Charleston church massacre
Nine African-Americans were shot and killed inside a church in Charleston, South Carolina by a white man who had hoped to spark a race war. You’d think this headline would be from 50 or so years ago, but this happened in June of this past year. This massacre sparked a debate of whether or not the Confederate flag is still considered racist and if it’s “okay” to fly its colors. Charleston, the campus of Ole Miss, and New Orleans are among the prominent cities of the South that have removed the Confederate flag from their government buildings. I find it odd and extremely weird that people still want to defend flying the flag. If you’re still in favor of the Confederate flag and don’t see anything wrong with flying it, watch the movie “Selma” and let me know if you still feel adamantly about lifting those colors.. If you do, I would wager you’re either a racist or really uneducated.
Malaysia airlines flight 370
The missing Malaysia Airlines Flight 370 had 239 people on board and was traveling from Kuala Lumpur to Beijing on March 8, 2014 when it vanished.
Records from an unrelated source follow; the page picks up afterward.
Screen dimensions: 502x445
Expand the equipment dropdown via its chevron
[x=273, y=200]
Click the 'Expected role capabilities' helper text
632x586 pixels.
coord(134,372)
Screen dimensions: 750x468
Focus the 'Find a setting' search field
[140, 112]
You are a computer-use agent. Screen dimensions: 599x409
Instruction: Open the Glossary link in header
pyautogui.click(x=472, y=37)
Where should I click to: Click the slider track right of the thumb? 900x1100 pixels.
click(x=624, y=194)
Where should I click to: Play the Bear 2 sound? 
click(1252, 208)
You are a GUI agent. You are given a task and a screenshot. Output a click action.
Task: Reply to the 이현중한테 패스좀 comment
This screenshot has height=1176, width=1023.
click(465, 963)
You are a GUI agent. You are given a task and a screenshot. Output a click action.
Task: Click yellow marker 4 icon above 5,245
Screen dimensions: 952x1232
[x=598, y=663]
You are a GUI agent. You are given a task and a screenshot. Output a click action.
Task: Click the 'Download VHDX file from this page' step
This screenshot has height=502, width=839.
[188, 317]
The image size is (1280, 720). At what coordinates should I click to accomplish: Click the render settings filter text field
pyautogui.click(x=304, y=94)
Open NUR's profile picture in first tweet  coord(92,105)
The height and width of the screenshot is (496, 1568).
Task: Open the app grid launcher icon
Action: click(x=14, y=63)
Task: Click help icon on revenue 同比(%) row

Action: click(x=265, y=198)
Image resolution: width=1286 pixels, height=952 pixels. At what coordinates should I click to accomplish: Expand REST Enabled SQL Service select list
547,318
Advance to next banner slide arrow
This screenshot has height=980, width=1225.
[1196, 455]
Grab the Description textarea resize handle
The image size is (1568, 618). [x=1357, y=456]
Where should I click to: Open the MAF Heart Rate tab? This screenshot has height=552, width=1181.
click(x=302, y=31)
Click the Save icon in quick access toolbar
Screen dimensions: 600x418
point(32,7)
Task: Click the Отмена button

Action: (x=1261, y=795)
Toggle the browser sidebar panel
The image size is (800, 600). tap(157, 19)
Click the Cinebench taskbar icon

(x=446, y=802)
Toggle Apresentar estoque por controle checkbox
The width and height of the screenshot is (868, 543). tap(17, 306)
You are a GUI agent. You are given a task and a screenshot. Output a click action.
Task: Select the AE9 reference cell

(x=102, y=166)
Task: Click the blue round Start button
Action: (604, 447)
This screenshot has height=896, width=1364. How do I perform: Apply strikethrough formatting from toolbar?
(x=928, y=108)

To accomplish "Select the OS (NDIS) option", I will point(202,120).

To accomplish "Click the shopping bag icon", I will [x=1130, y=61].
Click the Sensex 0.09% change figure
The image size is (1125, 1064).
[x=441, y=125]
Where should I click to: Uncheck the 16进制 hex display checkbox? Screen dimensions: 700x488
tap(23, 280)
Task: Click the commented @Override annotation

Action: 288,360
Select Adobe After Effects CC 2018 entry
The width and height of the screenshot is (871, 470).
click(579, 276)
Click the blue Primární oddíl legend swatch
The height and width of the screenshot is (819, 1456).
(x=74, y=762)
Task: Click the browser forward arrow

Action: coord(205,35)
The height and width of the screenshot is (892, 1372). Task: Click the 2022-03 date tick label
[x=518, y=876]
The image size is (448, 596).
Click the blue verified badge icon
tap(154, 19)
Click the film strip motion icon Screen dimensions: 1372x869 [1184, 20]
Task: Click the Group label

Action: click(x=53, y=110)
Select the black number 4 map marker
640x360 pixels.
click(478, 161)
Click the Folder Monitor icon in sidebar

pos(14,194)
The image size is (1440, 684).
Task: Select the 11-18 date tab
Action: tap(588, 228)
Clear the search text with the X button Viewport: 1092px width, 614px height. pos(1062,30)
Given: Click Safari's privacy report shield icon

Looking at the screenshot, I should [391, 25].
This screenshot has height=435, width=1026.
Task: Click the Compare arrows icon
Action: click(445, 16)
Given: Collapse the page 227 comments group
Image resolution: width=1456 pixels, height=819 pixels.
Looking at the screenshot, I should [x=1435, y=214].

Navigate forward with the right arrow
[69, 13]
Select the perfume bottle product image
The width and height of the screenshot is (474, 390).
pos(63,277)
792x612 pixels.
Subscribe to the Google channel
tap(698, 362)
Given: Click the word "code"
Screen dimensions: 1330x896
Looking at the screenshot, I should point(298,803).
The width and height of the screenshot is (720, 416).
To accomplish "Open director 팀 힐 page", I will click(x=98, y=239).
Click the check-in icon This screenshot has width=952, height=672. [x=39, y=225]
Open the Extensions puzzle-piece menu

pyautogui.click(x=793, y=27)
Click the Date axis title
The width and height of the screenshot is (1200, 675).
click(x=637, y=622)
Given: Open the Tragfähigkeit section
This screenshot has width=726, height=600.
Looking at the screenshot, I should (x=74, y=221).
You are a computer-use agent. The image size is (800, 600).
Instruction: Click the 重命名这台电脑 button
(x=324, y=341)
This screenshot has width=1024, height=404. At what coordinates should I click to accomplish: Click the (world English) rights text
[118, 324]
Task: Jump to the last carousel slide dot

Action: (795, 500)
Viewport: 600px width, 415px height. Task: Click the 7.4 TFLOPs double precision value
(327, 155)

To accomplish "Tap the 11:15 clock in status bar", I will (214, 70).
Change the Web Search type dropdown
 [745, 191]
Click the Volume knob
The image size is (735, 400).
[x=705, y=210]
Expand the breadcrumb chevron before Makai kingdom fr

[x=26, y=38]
Assuming all 239 people that were on board are no longer alive, it would be the second deadliest incident involving a Boeing 777. There was a massive search spanning 2,300 miles of mostly ocean and land. To date, the only confirmed piece that of Flight 370 is a flaperon, part of the right wing. Flight 370 was a Boeing 777. That is the world’s largest twinjet and only a flaperon has been found. That’d be like losing an entire cake and only finding a sprinkle. With all the new technology we have in the twenty-first century, it’s mind-boggling to consider how something like this could happen.
If you’re hearing about any of these stories for the first time, don’t sweat it too much. You’re not the only one. However, consider this a plea to continue to educate yourself on current events. The more you educate yourself on everything that is going on in the world, you will be more objective and less reactive and you’ll be less likely to think or do things out of fear, frustration, or anger.